Fallin’ in Love

Isn’t funny how falling in love again with something makes everything better?
I know. All those things make this a little too vague.
For months I’ve been trudging through the world of writing and romance and what used to be my dream but suddenly seamed more like a nightmare. For the first time in memory I let myself think that being published wasn’t going to happen.
I don’t know why. Maybe it’s that I let doubt demon win. Or that I was tired. Or that I was sick. Or that I couldn’t find a book I loved, not even the ones on my keeper shelf.
I don’t know.
But for whatever reason, that’s what was happening.
And then I rediscovered my joy for the genre.
It started with Karen Templeton. For a week I thought she was just a genius writer who understood the heartbeat of romance and publication. (Okay, so she is all that!)
But then yesterday a couple strange things happened. (There goes that vague thing thing again.)

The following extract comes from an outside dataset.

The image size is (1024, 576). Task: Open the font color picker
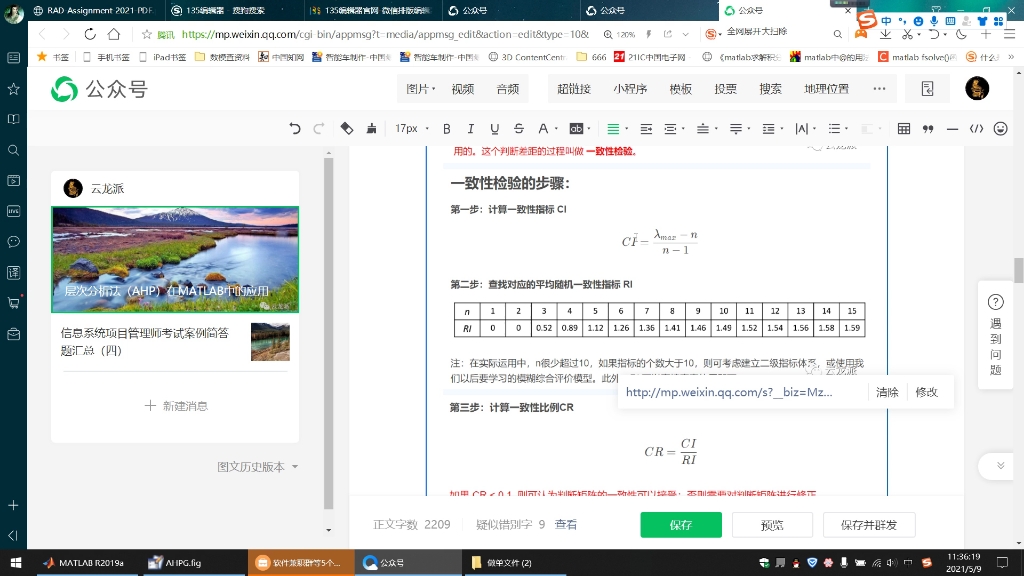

I picked up a book. Not just any ol’ book, but one I’d thrown back in the TBR pile after one chapter. I don’t know why I’d thrown it back in the pile. Usually if I don’t like a book it gets shoved in the give away or trade box. But not this time.

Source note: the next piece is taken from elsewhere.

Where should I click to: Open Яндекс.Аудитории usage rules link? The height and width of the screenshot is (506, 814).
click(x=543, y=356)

I’d tossed it back in TBR even though I really hated the book. It was totally unbelievable and the heroine was a wimp and the hero was a jerk. I mean I REALLY did not like this book.
Until I picked it up again yesterday and started reading and realized how cool the plot line was. And soon I was noticing how that wimpy heroine wasn’t really wimpy. And the jerky hero was just responding to a very bad situation. And before I knew it, I was reading the book and enjoying it.
So then, on a whim, I picked up another book, this one in the trade box. And yep. I liked it too. So I picked up another and yep, you guessed it.
Suddenly my scimpy TBR pile was full again.
And then the best thing ever happened.
The doubt demon disappeared and I looked at my 10 rejected stories and got excited about their potential and my potential. For the first time in a long time I WANTED to write. Really write. Write the stories I love. The stories about HEA. The stories about a guy, a girl, maybe a baby, and falling in love and wanting and needing and feeling like all hope is lost but then learning in the end that love really does conquer all.
And then I realized that even though a lot of people poo-poo the stories I love for that PollyAnna look on life, I like that look on life.
And HEA isn’t PollyAnna anyway. Trust me, I know. My grandma’s been married for almost 70 years. She tells me all the time that marriage is hard work and compromise and respect and love. And she and my grandpa are still totally in love with each other. Shoot when I was a kid, they chased each other around the house. Every once in a while, we’d hear a smack and Grandma’s “Oh Odell, stop that!” and we’d know ick, they were making out.
I don’t know what happened over the past few weeks to make me fall out of love with writing love stories. But I sure am happy I fell in love with love again.